The hierarchy trap

David Peterson
Angular Ventures
Published in
3 min readJan 31, 2023
Stairs reaching infinitely into the sky, a.k.a. the number of layers between your new grad hire and the CEO

Fueling speculation of coming layoffs, Mark Zuckerberg said the following at a recent Meta all-hands meeting:

“I don’t think you want a management structure that’s just managers managing managers, managing managers, managing managers, managing the people who are doing the work.”

I’m no fan of layoffs, but I can’t say I disagree with the sentiment, either. Hierarchy is an important tool for providing structure and alignment, but it can easily grow like a weed if not managed.

We all know this. Many of us probably went into startups to escape the sort of Kafkaesque bureaucracy that Zuck describes. And yet, while no startup endeavors to build layers and layers of hierarchy, I’ve yet to be a part of one that has been able to forestall its inevitable spread. So why does this happen?

I can think of three reasons.

First, scope creep. Here’s an example of what I mean. You hire a fantastic senior individual contributor to run marketing. She mainly manages paid campaigns across search and social, because those are the channels that you know matter for the business right now. One day you start thinking about experimenting with content marketing as well (you will need to diversify your channels at some point, right?). That senior IC is adaptable, so she’s able to get a rough experiment up and running. It only takes her about 10% of her time to manage the project. Amazing!

Fast forward two months and the results are inconclusive. But you have some momentum, and you know it takes a long time to see the results of any investment in content, so when she asks to hire somebody to run it full time, you acquiesce. Because it’s not a full time job yet, she comes up with a few more (largely experimental) projects to ensure the role has a large enough scope to attract the type of high quality candidates you want. The senior IC is now a manager, which gives her less time to do her original job (running paid campaigns), so she asks if she can hire somebody to backfill her.

Now you have a brand new management layer and a full blown marketing team working on a bunch of low-priority projects…and it all started with a little bit of scope creep.

Second, not designing career paths for individual contributors. I can tell you right now that some of your top performing individual contributors have no interest in becoming managers. They’ll hold their nose and do it. But if there were a senior IC career path available to them, they’d jump on it.

I don’t get why this hasn’t become more common. Once a startup reaches 150 to 200 employees, leadership undoubtedly has a laundry list of strategic cross-functional projects that are going nowhere. Senior ICs, especially early employees who know the business inside and out, are the perfect people to take on this work, rather than toiling away in middle management.

There are many challenges with pulling this off. But the most obvious challenge is that this sort of work is not rewarded, which leads us to our third reason…
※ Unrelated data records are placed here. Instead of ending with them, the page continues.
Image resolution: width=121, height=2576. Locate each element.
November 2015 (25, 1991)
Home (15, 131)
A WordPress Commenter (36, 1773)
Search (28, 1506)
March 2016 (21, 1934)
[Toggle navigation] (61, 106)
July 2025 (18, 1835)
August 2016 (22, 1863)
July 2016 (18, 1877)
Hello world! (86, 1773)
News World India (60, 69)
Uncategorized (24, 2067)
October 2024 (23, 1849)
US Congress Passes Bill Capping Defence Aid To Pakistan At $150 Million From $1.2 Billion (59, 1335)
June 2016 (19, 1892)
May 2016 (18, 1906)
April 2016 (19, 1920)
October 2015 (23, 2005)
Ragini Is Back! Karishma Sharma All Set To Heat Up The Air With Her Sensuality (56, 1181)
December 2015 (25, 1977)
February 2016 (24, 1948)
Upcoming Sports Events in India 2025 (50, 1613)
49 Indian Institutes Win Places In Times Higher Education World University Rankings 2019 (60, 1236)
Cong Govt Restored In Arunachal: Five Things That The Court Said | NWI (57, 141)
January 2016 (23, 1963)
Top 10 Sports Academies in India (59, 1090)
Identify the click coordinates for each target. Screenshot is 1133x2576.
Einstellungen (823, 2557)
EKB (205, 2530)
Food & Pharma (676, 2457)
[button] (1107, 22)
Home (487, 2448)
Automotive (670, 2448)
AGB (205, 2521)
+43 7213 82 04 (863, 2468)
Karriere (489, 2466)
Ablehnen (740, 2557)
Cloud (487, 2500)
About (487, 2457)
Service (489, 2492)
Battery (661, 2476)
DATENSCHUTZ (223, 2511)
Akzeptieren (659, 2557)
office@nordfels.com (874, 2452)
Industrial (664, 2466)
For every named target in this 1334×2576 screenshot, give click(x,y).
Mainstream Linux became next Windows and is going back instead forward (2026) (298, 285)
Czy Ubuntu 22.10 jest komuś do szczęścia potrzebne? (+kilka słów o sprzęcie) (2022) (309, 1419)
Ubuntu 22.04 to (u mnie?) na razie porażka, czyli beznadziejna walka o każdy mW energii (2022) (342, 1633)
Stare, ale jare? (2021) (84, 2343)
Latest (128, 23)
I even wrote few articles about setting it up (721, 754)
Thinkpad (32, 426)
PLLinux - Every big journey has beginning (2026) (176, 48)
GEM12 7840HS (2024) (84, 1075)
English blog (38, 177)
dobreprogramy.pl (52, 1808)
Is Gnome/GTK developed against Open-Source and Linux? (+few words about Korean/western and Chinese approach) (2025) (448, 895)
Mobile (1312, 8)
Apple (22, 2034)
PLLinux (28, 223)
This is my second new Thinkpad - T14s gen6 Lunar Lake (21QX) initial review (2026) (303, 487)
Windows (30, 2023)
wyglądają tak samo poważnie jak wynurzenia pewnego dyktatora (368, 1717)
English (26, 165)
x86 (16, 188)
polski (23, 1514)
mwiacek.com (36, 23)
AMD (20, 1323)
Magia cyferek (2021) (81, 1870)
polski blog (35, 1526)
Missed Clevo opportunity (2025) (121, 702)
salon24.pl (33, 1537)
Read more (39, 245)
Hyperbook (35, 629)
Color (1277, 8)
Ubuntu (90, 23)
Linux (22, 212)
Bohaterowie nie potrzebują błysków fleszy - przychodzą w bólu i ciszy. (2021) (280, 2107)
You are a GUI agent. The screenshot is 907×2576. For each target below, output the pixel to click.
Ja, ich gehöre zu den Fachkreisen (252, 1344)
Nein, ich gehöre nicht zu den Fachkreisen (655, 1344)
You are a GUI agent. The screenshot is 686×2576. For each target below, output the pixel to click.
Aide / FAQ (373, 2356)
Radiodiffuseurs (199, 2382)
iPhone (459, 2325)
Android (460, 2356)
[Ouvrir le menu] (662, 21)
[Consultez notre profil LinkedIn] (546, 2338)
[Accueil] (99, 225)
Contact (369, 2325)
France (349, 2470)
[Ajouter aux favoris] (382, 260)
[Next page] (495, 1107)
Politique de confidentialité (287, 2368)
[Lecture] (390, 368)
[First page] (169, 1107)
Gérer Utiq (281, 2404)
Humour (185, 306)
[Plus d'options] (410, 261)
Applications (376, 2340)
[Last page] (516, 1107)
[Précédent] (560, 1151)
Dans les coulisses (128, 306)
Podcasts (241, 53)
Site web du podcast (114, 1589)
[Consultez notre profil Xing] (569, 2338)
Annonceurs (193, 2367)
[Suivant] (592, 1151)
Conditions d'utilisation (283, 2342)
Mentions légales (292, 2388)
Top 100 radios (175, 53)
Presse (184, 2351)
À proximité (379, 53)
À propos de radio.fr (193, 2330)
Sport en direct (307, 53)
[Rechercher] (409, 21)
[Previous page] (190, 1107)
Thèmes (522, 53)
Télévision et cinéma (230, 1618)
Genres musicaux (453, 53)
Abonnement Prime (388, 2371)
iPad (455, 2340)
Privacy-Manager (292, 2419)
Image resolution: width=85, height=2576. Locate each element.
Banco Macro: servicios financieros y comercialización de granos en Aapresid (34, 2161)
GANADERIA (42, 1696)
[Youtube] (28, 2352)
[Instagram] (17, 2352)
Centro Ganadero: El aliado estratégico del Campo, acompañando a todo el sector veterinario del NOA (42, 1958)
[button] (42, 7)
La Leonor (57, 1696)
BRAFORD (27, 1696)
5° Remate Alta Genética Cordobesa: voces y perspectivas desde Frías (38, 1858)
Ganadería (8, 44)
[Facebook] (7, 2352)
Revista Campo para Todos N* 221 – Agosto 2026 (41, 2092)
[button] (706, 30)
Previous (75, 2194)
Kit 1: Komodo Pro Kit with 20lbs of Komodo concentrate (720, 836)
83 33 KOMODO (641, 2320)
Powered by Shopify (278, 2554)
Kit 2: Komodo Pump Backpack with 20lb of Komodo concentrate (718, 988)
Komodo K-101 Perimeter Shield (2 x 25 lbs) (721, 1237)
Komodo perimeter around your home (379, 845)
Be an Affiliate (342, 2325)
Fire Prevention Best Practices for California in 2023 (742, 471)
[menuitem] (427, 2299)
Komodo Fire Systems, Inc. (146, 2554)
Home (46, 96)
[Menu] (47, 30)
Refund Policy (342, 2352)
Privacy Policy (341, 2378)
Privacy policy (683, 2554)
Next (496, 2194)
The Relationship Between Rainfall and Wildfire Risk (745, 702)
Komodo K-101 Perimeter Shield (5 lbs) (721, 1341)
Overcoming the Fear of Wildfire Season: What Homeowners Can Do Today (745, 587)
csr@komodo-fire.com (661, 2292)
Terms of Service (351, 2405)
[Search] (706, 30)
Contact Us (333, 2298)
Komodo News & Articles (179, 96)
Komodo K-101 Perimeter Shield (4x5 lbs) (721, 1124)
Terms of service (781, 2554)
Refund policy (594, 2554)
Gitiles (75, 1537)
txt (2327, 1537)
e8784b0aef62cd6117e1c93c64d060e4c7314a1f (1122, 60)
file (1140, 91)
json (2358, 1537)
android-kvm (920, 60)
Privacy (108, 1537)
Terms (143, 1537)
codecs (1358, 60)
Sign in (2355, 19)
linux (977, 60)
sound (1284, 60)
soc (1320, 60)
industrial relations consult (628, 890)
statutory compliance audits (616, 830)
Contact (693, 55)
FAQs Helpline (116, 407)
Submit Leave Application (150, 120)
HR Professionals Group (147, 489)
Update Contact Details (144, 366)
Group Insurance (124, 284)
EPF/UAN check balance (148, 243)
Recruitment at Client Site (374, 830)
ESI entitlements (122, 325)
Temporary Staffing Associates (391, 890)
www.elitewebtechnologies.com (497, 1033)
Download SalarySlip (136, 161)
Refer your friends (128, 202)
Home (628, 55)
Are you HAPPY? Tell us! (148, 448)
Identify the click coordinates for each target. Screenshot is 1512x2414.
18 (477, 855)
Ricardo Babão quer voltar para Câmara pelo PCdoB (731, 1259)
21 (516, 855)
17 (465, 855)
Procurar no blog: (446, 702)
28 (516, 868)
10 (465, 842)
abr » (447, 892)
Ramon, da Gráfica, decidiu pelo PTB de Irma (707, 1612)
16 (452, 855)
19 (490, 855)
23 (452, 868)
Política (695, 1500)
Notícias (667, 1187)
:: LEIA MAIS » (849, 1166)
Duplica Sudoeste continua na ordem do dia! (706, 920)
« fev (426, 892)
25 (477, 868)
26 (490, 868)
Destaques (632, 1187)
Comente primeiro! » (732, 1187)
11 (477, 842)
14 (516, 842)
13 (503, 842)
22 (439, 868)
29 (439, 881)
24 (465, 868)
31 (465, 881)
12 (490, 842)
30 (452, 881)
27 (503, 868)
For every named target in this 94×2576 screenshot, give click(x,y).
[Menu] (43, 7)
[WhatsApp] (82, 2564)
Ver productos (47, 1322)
Third, setting performance criteria that incentivizes kingdom building, not business impact. Once the team gets to a certain size, you need to start adding levels. That’s inevitable. But the way you do it can make all the difference. It’s all too easy to set performance criteria for higher levels based on simple heuristics, like team size. I’ve even seen performance criteria that explicitly require exactly what Zuck denounces above, e.g. that employees can only be made directors if managers report to them. All this does is incentivize employees to build bigger teams. Instead, try to find criteria that reflect efficiency and actual impact on core business KPIs.

More generally, there are lots of reasons, both obvious and subtle, why management is seen as the only way to get ahead. So do whatever you can to reverse that way of thinking. Celebrate the impact of individuals and small teams. Involve senior ICs in strategic decision-making (rather than just people managers or team leads). Promote them.

It’s a cruel irony that the hierarchy trap turns your most effective employees (senior ICs) into your most ineffective (middle management). As somebody who has been there before, all I can say is…do whatever you can to fight it.